I guess I've never thought about how deep a large volume of water could be and still have visible effects on the surface. Interesting. Makes sense though, same principle as in terrariums, even if it's dry on top if it's moist underneath it will still add moisture/humidity on the surface.


----------



## Staehilomyces (Jul 14, 2017)

Awesome! It is informative threads like this that will help centipedes climb the popularity ladder in the invert hobby.


----------



## DubiaW (Jul 15, 2017)

Here is a pic of the pling caught on10 July 2017

Reactions: Like 6


----------



## DubiaW (Jul 15, 2017)

Apx 2300 hour, 14 July 2017
One S. heros arizonensis, 7-8 inches long (18-20 cm) collected on open ground with scattered brush in a high desert arroyo.
Precipitation: In between heavy rain.
Temp: 76F (24C), [Daytime temp apx 105F(40C)]
Humidity: above 60%
Soil: Wet, rocky, with decomposed granite loamy soil.
Habitat: Sonoran Desert high arroyo.
Vegitation: Yucca, cholla, mesquite, (no Saguaros present).
Elevation: apx 3283 ft (1001 m)
Location: Pinal County Arizona

Specimen was on flat ground less than 100 meters from a stock pond (Where toads were breeding). Specimen collected. Appears to be a male, will sex it to verify.
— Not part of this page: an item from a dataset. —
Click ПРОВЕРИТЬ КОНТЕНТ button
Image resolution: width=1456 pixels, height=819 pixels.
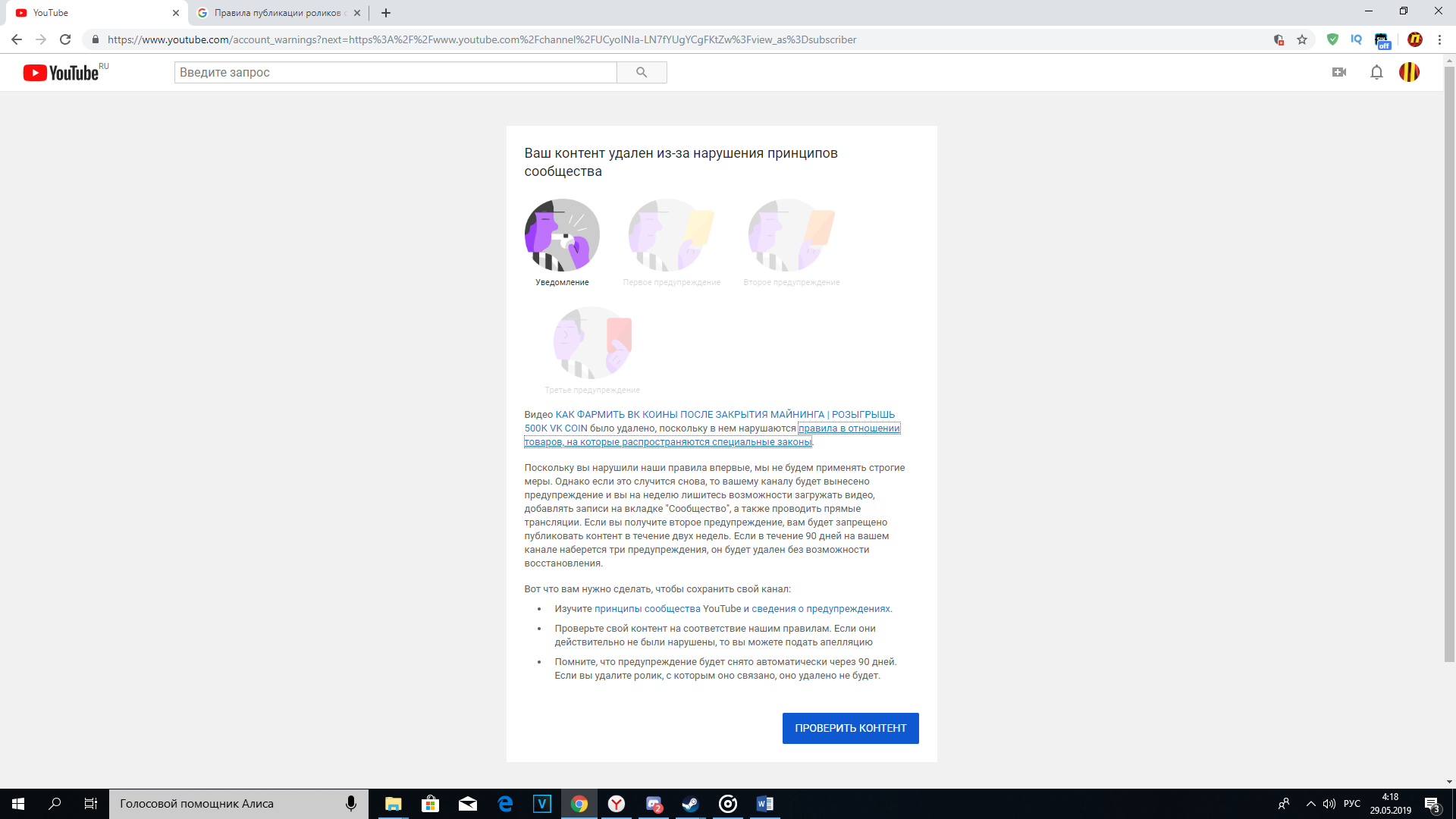[850, 728]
Reactions: Like 7 | Love 1


----------



## Crowbawt (Jul 15, 2017)

Just wanted to say this is an excellent and informative thread and congrats on being able to collect some successfully, I know you've been at it for a while

Reactions: Like 1


----------



## DubiaW (Jul 16, 2017)

Apx 0015-0045 hour, 16 July 2017
Three _S. heros arizonensis_, (plings) 1 inch long (2.5 cm) found under separate railroad ties in a trash pile.
Precipitation: After an extended period of rain, still sprinkling off and on.
Temp: 75F (24C), [Daytime temp apx 102F(40C)]
Humidity: above 60%
Soil: Wet, rocky, with decomposed granite loamy soil.
Habitat: Sonoran Desert mountain.
Vegetation: Saguaro, cholla, mesquite.
Elevation: 3064 ft (934 m) (Trash pile visible from satellite). 
Location: Pinal County Arizona

It was raining most of the night. There was absolutely nothing out, not even _S. polymorpha_ or _A, chalcodes. _We decided to go to an abandoned ranch house and flip garbage and rocks. Three _S. heros_ plings were found under separate railroad ties within a 30 minute period. Two were collected one got away. 

In 25 years of herping I have never found any S. heros flipping in the Sonoran Desert but I haven't flipped at night in the rain either. If you are in the right habitat in the Sonora Desert the soil might be wet enough right now to flip over trash and rocks for _S. heros_ in the daytime. I'd be doing it right now if I wasn't already beat from doing it last night.

Reactions: Like 1


----------



## DubiaW (Jul 18, 2017)

Apx 2030 hour, 17 July 2017
One _S. heros arizonensis_, (pling) 1 inch long (2.5 cm) found under railroad tie in a trash pile (same place as yesterday).
Precipitation: Heavy rain yesterday.
Temp: 82F (28C), [Daytime temp apx 100F(38C)]
Humidity: apx 55%
Soil: Still moist under wood and rocks, rocky, with decomposed granite loamy soil.
Habitat: Sonoran Desert mountain.
Vegetation: Saguaro, cholla, mesquite.
Elevation: 3064 ft (934 m) (Trash pile visible from satellite). 
Location: Pinal County Arizona

Returned to same trash pile. Collected one pling. Placed some pitfall traps under railroad ties.


----------



## DubiaW (Jul 19, 2017)

Apx 1745 hour, 18 July 2017
One _S. heros arizonensis_, (pling) 1 inch long (2.5 cm) found under a large boulder near a rotting Saguaro.
Precipitation: Light rain 30 minutes prior.
Temp: 80F (27C), [Daytime temp apx 98F(37C)]
Humidity: above 50%
Soil: Moisture on surface and deep into the soil, some large boulders still dry underneath, rocky soil, with decomposed granite loam soil.
Habitat: Sonoran Desert mountain arroyo with granite outcroppings.
Vegetation: Saguaro, cholla, mesquite.
Elevation: 3126 ft (952 m).
Location: Pinal County Arizona

Pling collected. After several days of rain the ground is finally wet enough to find pedes flipping over stuff in the day time.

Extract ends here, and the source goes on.